Task goal —
Write out exactly, with both ends included, the lines that run from the line containing "Quantity: (100, 1024)" to the end of the entries. Pictures are not part of the answer.

---------- Available data

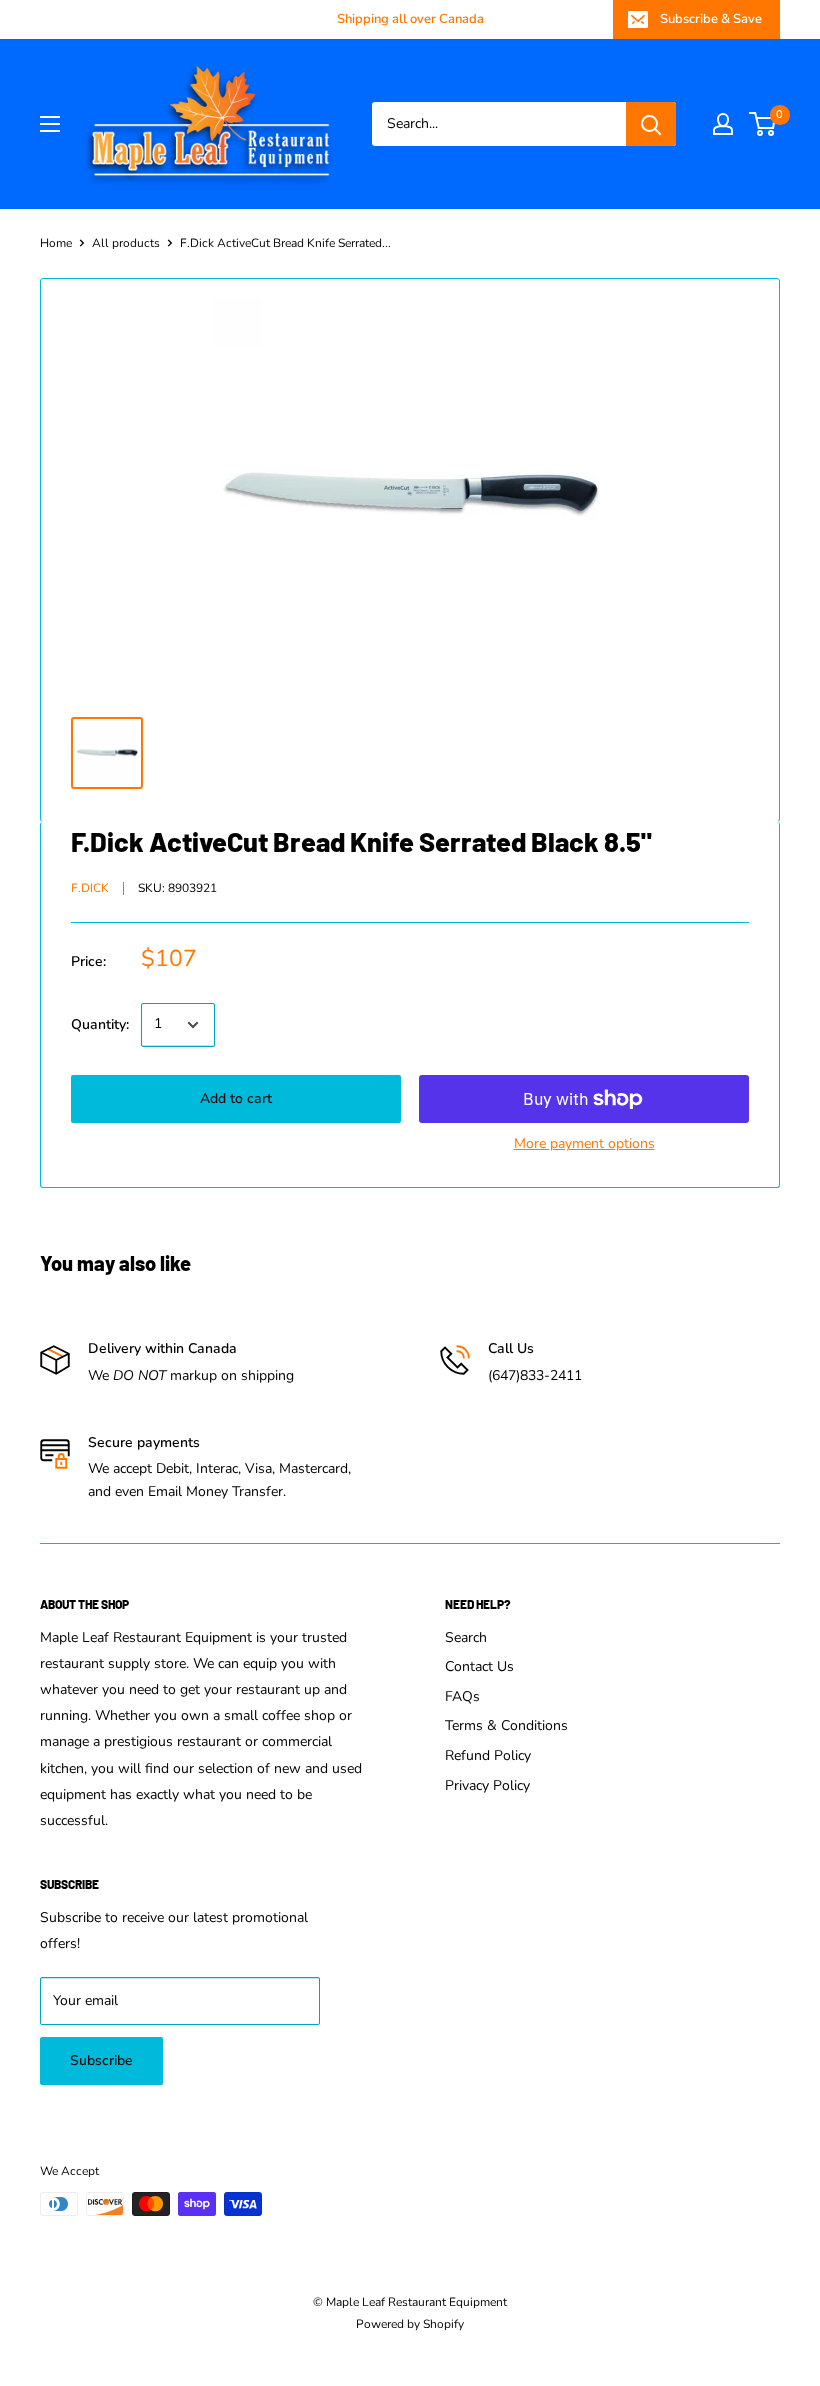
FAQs (462, 1696)
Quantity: (100, 1024)
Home (56, 243)
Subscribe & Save (711, 19)
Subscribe (101, 2060)
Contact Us (479, 1666)
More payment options (584, 1143)
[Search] (651, 124)
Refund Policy (488, 1755)
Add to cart (236, 1098)
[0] (763, 124)
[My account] (723, 124)
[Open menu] (50, 124)
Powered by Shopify (410, 2324)
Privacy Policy (487, 1785)
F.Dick (90, 888)
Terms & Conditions (506, 1725)
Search (466, 1637)
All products (126, 243)
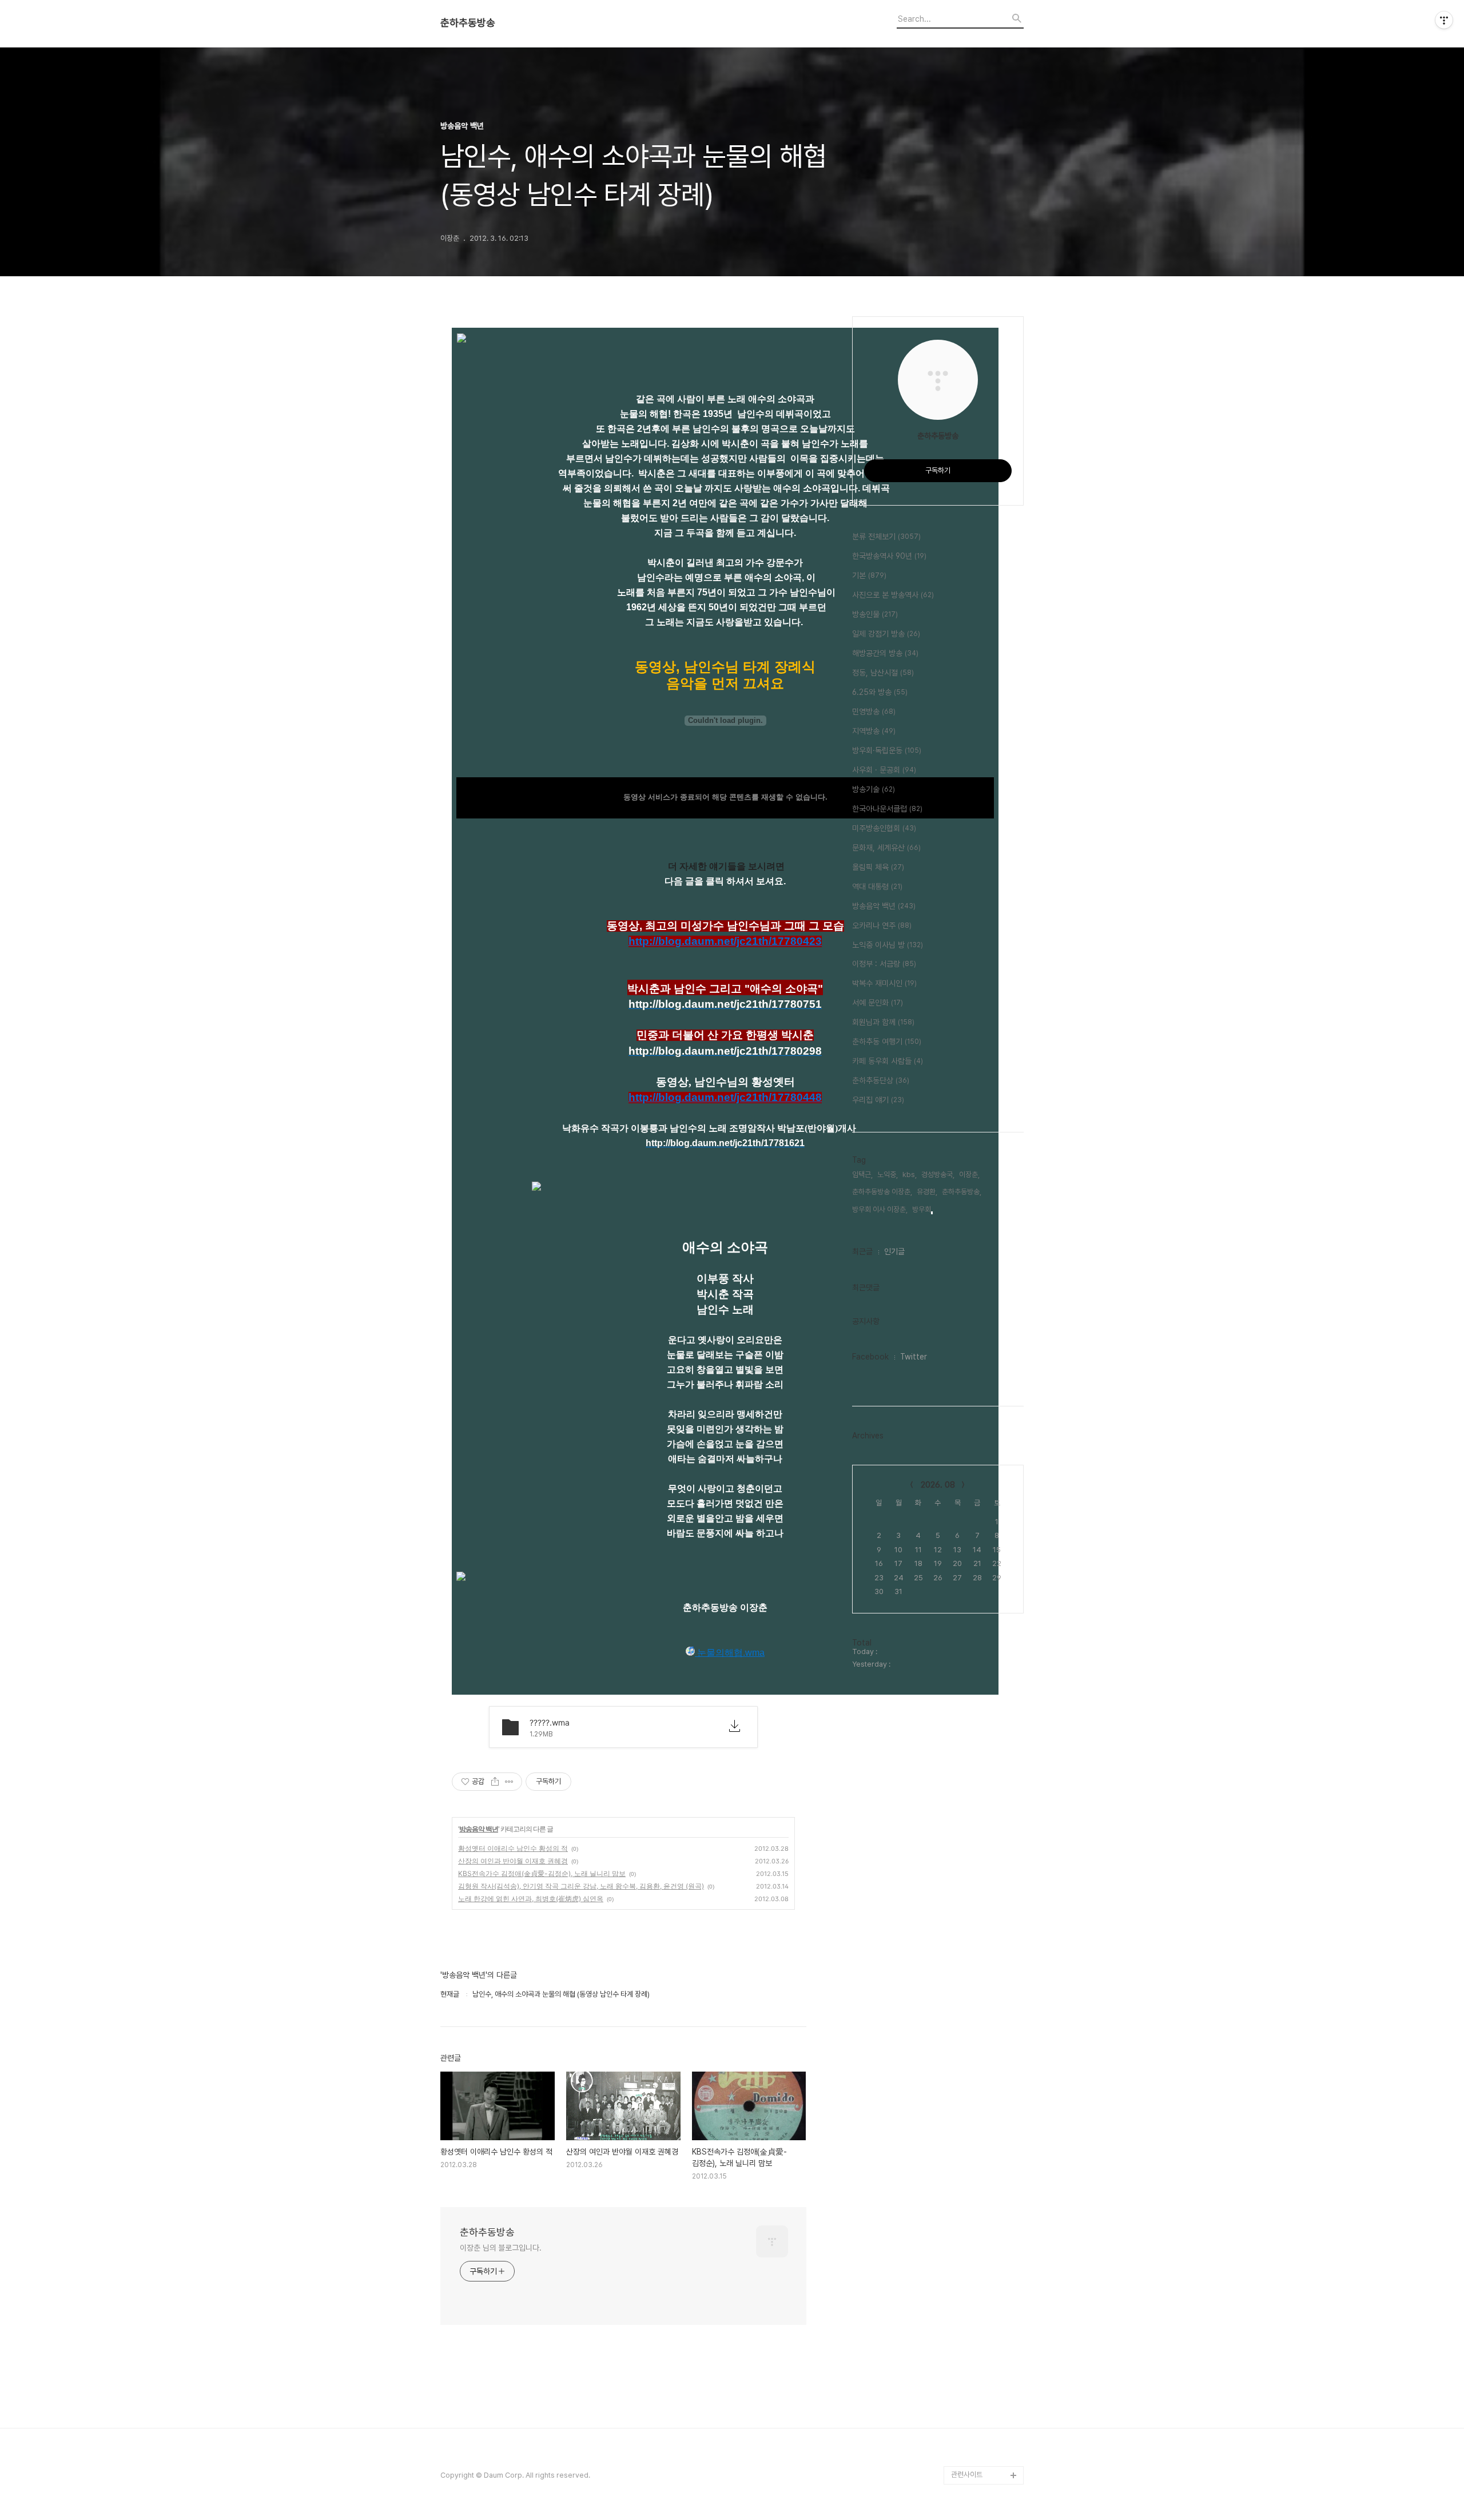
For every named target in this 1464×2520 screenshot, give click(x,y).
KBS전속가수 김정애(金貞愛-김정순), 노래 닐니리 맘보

--------------------

Response —
Quantity: (100, 1024)
Home (56, 243)
Subscribe & Save (711, 19)
Subscribe (101, 2060)
Contact Us (479, 1666)
More payment options (584, 1143)
[Search] (651, 124)
Refund Policy (488, 1755)
Add to cart (236, 1098)
[0] (763, 124)
[My account] (723, 124)
[Open menu] (50, 124)
Powered by Shopify (410, 2324)
Privacy Policy (487, 1785)
F.Dick (90, 888)
Terms & Conditions (506, 1725)
Search (466, 1637)
All products (126, 243)
For every named target in this 1464×2520 screenshot, give click(x,y).
KBS전속가수 김정애(金貞愛-김정순), 노래 닐니리 맘보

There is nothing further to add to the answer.